→ WHAT THIS TASK INVOLVES
Only the lines from the line containing "Task: Select the" to the end of the records, both included, belong in the answer, copied exactly.

(Collected data)
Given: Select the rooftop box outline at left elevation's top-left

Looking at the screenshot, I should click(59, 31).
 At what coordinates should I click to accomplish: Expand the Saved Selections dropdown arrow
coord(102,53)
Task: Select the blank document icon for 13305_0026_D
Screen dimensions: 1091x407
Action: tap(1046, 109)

→ OUTPUT
Task: Select the blank document icon for 13305_0026_D
Screen dimensions: 1091x407
Action: tap(1046, 109)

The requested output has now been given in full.